Twenty Years since the Drinking Water Tragedy
As we face the COVID-19 pandemic and its severe impacts, we realize just how important it is to safeguard our health. One of our primary needs is clean, safe drinking water. And, while we adapt to current pandemic conditions in 2020, we are reminded of another public health tragedy that struck one of our communities twenty years ago, and we reflect on the vast improvements made since then.
Twenty years ago, a municipal well in Walkerton became contaminated with a deadly bacteria.
The Government of Ontario established a public inquiry into the drinking water tragedy, led by Justice Dennis O’Conner. He developed 121 recommendations that became the building blocks of today’s multi-barrier framework for drinking water protection in Ontario. It includes the Safe Drinking Water Act (2002), Clean Water Act (2006), and other measures.
Twenty years have passed since the Walkerton water tragedy. There is much we have learned and accomplished since then. And yet, there is much to do. We know that protecting our drinking water is a vital and shared ongoing responsibility – and it starts right at the water source!
In Ontario, the Clean Water Act (2006) protects sources of municipal residential drinking water systems; other types of systems may be included too. The legislation established 19 multi-stakeholder, decision-making source protection committees including municipalities, and 38 source protection authorities comprised of Ontario’s conservation authorities.

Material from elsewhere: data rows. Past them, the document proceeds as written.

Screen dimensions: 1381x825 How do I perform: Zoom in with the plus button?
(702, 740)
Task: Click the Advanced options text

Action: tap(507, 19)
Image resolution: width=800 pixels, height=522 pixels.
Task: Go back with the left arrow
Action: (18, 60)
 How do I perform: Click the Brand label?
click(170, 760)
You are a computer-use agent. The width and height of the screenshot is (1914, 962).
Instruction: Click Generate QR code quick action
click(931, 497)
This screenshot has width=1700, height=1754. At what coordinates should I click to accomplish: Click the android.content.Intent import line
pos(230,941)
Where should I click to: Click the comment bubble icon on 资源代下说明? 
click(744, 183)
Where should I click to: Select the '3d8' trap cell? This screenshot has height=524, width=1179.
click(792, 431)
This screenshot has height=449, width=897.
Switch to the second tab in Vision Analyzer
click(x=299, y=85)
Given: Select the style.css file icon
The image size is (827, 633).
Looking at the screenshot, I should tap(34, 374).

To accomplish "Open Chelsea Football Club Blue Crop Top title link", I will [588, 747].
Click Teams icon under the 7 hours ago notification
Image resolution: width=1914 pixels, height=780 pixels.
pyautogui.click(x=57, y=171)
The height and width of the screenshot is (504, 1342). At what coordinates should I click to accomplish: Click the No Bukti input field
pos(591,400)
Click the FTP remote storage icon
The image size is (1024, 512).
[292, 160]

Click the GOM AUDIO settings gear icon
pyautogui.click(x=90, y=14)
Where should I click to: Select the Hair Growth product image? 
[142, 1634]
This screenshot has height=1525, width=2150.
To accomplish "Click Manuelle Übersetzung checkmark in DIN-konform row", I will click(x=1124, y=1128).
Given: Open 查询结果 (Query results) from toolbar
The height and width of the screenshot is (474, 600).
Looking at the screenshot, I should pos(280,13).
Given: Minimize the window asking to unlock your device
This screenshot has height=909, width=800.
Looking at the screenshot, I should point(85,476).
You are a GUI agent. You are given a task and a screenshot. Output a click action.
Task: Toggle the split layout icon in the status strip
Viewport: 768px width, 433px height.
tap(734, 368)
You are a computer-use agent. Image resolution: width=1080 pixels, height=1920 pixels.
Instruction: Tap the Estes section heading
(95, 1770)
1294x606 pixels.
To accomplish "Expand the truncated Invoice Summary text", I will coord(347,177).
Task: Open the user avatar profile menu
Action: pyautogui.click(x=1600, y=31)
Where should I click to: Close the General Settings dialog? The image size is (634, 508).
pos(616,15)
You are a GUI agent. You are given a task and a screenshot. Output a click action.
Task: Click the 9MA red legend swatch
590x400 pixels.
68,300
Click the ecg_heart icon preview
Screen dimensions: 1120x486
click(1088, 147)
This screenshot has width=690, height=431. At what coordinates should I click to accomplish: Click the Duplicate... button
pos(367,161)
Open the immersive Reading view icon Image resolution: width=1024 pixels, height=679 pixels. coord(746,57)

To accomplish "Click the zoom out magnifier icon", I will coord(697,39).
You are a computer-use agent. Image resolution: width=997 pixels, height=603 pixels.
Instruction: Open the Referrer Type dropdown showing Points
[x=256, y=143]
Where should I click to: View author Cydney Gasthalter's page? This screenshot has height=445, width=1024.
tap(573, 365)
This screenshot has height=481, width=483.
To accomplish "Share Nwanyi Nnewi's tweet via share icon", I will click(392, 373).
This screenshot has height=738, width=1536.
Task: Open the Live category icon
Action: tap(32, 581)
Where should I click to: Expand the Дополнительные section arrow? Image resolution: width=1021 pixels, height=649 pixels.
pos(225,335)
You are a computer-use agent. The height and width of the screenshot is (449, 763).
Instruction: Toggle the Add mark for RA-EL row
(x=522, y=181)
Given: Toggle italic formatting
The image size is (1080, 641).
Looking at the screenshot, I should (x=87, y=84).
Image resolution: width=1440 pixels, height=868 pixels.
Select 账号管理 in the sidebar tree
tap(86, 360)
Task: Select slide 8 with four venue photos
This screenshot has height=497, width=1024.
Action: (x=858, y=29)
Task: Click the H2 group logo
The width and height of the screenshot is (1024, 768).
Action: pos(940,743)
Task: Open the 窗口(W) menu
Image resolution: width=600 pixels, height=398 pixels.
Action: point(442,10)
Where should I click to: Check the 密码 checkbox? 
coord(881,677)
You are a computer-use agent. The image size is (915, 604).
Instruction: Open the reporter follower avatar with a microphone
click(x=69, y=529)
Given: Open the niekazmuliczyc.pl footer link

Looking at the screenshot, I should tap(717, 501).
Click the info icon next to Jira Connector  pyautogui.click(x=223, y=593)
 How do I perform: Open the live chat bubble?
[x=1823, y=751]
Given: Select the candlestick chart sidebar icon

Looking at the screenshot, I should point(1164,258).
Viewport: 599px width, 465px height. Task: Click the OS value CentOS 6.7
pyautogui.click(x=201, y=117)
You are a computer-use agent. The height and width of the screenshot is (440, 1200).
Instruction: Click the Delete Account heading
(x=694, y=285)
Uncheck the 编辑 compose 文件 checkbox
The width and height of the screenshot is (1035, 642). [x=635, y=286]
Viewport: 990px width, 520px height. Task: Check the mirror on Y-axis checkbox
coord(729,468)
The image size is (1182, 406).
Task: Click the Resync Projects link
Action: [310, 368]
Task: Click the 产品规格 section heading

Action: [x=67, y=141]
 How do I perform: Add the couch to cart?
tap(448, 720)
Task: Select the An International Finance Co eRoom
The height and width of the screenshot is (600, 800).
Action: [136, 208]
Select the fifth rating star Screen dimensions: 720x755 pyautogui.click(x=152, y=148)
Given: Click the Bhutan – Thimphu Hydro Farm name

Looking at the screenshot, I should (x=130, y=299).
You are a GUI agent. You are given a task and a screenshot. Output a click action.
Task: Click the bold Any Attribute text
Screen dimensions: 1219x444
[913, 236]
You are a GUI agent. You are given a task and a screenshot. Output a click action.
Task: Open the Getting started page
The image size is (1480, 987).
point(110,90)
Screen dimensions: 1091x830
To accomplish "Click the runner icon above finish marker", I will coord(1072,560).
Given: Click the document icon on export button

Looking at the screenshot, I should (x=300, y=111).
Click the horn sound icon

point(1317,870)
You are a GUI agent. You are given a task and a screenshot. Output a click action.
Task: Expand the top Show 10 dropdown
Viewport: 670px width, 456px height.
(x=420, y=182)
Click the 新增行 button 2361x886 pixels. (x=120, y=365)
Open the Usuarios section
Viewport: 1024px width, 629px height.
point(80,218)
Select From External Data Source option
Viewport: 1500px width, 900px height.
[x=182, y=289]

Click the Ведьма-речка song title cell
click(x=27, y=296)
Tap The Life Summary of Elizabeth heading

In the North Bay-Mattawa region, a Source Protection Plan (SP Plan) was developed to ensure that the drinking water sources for the municipalities of Callander, Mattawa, North Bay, Powassan and South River are protected now and for future generations. The SP Plan is based on the scientific and technical findings and consultations contained in the Assessment Report. Municipalities, provincial ministries, the Source Protection Authority, the Technical Standards & Safety Authority and NBMCA are designated in the SP Plan to implement specific policies within the plan. Approved by the Minister of Environment, Conservation and Parks in 2015, the SP Plan is currently being reviewed and potentially revised as part of a mandatory five-year review. There will be public consultations in 2020 surrounding any proposed changes.
Learn more about the North Bay-Mattawa Source Protection Area, the SP Plan and Assessment Report.
Through the Safe Drinking Water Act (2002), municipalities provide safe, clean treated drinking water to 85% of Ontarians as part of the multi-barrier approach. The Government of Ontario conducts regular inspections of the water treatment plants. Trust the Tap!